We’re both members of the well-off brigade. It’s easy to forget that a horrifyingly vast percentage of Americans (~60%) cannot come up with $1,000 to meet an unexpected expense. What one can pay often overrules what one ought to pay.

See Most Americans can’t afford a $1,000 emergency expense, report finds - CBS News from early 2025. Trigger warning: The page begins with a big vid of the current criminal wannabe-dictator bloviating. It isn’t self-starting at least the way my browser is configured. But the article itself only mentions him in the sense of doing nothing about the problem to date except lip service and actions likely to make the problem worse, not better.

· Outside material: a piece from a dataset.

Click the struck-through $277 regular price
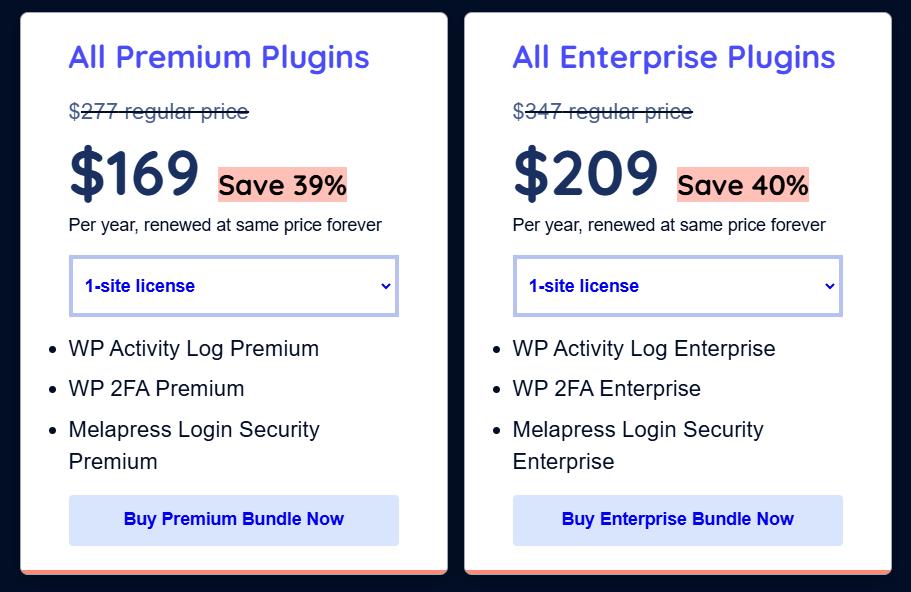(x=158, y=111)
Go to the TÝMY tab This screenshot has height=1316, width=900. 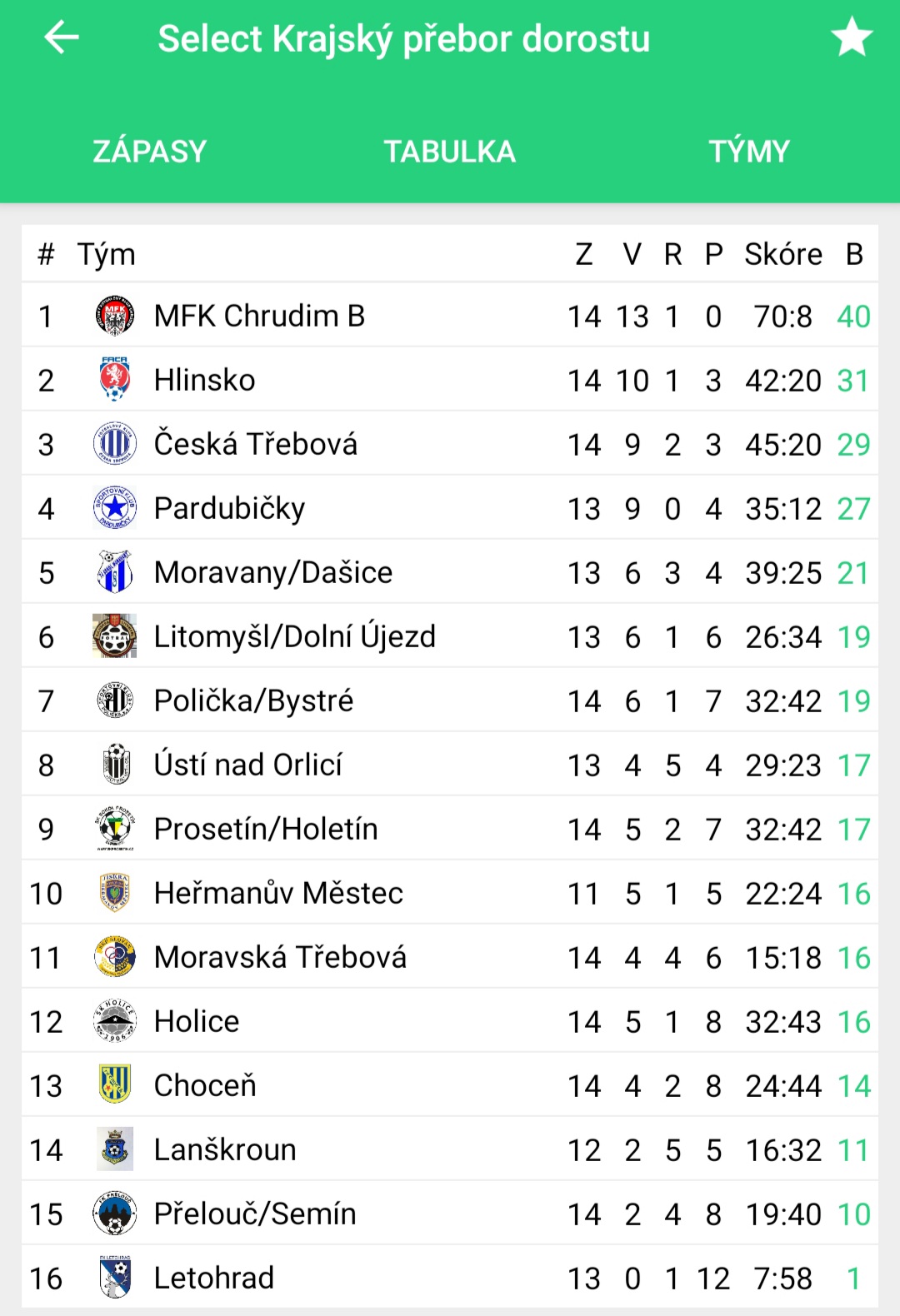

Something seemed off to me in that article so I tried to find the questions. And I found an article on the Bankrate website that has the questions. It doesn’t exactly say that most Americans can’t afford a $1000 surprise expense. The question was

Which of the following best describes how you would deal with a major unexpected expense, such as $1,000 for an emergency room visit or car repair?
and the choices were
Pay the costs from your savings
Finance with a credit card and pay it off over time
Reduce your spending on other things
Borrow from your family or friends
Take out a personal loan
Something else

and people might make some of those choices even if they have $1000 or more in savings for a number of reasons. It’s unlikely that people would borrow from family/friends or take out a personal loan if they had enough in the bank to pay the bill - but it’s not impossible for someone who has enough saved to pay the bill to reduce their spending in order to preserve the savings. Or for someone to decide they will be able to pay $500/mo to the credit cards for two months but are unlikely to return that $500/month to savings.

The Bankrate article says “Forty-one percent of people would pay a major unexpected expense (such as $1,000 for an emergency room visit or car repair.” while the CBS article says "Only 41% of Americans said they would be able to tap their savings to cover an unexpected $1,000 expense, according to Bankrate’s report. " Forty-one percent would is not the same as forty- one percent would be able to.

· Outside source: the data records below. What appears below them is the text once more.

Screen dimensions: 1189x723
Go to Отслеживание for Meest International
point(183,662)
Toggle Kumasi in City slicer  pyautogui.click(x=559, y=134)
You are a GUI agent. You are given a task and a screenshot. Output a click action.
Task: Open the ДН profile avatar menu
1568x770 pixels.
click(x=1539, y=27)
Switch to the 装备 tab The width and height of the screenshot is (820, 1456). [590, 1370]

Thanks for the research. I noticed some degree of mish-mashing of non-comparable factoids in the article, but didn’t bother to dig deeper.

I’m not broke. I would pay any emergency expense of any size the same way I’d pay any routine expense. Namely charge it to a credit card then pay the balance off in full 30 to 60 days later. So am I part of the people who do or don’t / can or can’t pay a surprise expense from assets?

There are any number of similar reports and articles over the last decade-ish spitting out different but still large numbers. The point remains that a heck of a lot of people have negligible free cash beyond whatever’s left of their last paycheck. And often have zero or negative net worth once their standing debt is included.